(Saved data entries)
◆ ◆ ◆ ◆

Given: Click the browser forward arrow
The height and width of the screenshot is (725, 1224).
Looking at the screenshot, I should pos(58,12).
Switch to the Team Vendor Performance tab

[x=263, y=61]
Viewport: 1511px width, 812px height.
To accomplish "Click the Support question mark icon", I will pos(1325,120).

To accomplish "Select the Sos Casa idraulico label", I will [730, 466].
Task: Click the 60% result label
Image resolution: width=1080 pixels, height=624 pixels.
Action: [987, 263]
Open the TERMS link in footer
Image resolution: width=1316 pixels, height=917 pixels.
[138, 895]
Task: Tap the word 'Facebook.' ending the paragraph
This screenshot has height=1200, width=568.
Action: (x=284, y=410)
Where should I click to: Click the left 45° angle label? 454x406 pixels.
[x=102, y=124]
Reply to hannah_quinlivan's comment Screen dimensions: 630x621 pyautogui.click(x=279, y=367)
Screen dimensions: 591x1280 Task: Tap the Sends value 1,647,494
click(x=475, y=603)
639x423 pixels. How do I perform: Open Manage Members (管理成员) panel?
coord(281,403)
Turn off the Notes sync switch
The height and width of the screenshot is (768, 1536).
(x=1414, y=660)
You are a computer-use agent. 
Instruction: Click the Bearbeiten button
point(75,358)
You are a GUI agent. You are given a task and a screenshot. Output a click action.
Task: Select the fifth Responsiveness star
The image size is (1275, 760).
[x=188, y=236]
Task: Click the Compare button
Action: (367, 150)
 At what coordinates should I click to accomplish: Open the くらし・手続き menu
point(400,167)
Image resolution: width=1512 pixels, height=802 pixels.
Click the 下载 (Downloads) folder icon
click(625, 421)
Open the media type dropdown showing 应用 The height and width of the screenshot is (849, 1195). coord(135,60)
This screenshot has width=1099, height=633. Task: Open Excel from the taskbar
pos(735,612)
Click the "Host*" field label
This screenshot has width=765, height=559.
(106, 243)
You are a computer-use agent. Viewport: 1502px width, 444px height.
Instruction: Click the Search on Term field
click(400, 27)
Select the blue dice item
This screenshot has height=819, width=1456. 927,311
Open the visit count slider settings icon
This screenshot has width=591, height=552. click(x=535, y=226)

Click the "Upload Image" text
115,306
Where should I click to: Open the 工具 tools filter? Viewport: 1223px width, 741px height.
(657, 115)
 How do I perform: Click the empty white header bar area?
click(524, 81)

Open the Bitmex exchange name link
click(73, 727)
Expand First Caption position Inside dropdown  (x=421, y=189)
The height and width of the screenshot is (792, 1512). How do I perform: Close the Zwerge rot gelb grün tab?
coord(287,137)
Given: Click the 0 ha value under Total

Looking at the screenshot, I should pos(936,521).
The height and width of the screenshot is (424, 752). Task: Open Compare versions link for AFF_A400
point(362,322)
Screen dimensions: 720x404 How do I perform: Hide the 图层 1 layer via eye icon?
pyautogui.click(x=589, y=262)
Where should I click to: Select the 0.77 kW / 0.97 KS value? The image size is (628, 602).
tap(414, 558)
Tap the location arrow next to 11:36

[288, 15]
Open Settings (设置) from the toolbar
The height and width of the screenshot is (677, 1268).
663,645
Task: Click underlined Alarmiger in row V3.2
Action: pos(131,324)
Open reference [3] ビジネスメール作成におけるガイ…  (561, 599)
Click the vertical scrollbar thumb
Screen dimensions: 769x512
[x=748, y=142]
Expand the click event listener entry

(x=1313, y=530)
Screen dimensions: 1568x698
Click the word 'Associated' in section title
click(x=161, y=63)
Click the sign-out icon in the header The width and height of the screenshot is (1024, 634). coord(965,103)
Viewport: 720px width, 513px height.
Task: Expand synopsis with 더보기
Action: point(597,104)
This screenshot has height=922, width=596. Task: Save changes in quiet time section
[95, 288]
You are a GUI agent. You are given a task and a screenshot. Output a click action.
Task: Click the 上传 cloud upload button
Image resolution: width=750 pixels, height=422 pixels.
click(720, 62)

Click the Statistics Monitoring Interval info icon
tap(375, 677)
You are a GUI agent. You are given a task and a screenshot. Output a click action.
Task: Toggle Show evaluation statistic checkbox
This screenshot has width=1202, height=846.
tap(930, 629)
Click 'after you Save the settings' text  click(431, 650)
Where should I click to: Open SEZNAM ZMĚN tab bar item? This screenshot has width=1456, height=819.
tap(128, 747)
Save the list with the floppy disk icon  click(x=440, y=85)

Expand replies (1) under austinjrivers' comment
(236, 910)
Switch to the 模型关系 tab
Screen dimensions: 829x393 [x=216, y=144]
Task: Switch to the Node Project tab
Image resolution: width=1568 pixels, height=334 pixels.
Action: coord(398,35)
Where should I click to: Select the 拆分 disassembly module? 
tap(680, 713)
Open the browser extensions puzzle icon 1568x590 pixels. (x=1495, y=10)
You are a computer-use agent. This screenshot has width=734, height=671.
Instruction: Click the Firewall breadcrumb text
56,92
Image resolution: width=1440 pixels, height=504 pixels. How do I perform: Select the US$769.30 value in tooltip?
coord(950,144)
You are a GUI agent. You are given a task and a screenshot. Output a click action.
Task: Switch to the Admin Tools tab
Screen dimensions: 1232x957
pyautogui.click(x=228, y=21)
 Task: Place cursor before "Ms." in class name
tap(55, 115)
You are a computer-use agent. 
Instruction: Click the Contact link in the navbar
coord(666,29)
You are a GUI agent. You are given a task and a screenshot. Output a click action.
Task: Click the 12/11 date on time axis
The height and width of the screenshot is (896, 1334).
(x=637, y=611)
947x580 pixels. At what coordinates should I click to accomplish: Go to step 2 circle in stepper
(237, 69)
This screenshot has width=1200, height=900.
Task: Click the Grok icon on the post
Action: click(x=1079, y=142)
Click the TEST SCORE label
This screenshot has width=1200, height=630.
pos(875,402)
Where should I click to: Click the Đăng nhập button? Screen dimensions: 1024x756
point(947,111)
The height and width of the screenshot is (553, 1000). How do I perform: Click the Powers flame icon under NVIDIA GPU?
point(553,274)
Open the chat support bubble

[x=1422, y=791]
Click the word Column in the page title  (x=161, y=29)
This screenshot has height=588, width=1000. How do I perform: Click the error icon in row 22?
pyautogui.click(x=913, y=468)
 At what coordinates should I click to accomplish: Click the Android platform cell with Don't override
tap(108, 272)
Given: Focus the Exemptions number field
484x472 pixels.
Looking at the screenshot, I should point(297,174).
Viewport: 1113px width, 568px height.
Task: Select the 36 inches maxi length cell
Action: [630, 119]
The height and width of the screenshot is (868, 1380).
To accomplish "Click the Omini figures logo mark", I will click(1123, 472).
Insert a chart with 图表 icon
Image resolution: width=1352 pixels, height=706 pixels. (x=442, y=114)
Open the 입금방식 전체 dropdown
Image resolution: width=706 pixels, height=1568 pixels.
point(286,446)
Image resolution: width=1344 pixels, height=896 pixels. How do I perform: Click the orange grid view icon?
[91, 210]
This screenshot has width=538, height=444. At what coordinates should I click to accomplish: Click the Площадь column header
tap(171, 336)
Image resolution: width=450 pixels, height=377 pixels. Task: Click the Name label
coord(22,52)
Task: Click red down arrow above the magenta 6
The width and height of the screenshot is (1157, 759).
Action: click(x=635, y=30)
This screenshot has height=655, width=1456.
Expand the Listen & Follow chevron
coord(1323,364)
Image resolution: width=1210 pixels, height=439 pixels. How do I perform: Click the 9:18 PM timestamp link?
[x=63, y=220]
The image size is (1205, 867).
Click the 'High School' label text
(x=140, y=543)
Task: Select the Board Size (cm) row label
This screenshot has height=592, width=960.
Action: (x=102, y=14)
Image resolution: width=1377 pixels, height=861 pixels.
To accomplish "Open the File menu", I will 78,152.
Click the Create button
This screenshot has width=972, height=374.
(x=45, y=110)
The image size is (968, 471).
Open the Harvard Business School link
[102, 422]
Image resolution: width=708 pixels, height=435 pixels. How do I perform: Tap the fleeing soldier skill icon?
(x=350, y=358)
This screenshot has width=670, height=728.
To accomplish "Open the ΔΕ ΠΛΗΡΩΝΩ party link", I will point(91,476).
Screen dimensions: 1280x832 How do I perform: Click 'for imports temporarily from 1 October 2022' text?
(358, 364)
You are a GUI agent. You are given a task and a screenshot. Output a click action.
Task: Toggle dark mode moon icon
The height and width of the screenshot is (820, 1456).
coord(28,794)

◆ ◆ ◆ ◆

• _Problem description_: For the word "browser", say how many lines of the records above contain it. Reply with the number alone.

• _Task result_: 2